Bjerke finds it encouraging that of the 115 people who came to The Well’s retreat in early June, half were not congregants, even though nearly 90% of the retreat was subsidized by volunteers. And Bjerke is cautious, he said, and lets newcomers “come to their own conclusions,” he said. “All I care about is that if we are part of the same spiritual community together, then we can just relate to each other somehow.”

David Zahl, author of the 2019 book “Seculosity,” about the many replacement religions in today’s society, warned: “A spirituality of well-being can quite easily fall into ‘prosperity theology,’ once you start equating physical health , or even spiritual health, with holiness. What hope is there for the sick, paralyzed, decaying, and dying among us, or for those who can’t seem to get better no matter how hard they try?”
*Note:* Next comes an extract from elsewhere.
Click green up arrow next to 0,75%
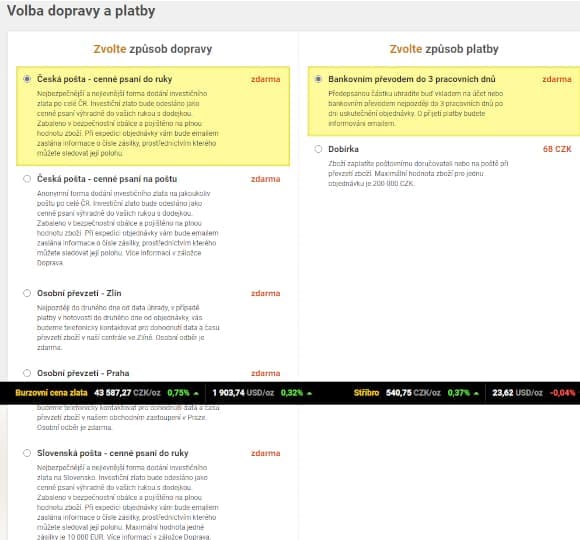The height and width of the screenshot is (540, 580). pyautogui.click(x=196, y=393)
But Zahl hesitated to pass judgment in a world where people are hurting more than ever. “We need more than just a new diet or exercise regimen to address our pain. A real integration could be really cool.”

The Rev. Daniel Castelo of Duke Divinity School said churches like The Well are catching on as people start taking more seriously what a holistic approach to caring for people can look like. “Christianity does not have a central theme of self-care in its work, aside from the language and understanding of the Sabbath,” Castelo said. “But in a culture like ours where people are exhausted, stressed and burned out, this approach has logic and appeal, especially for city dwellers.”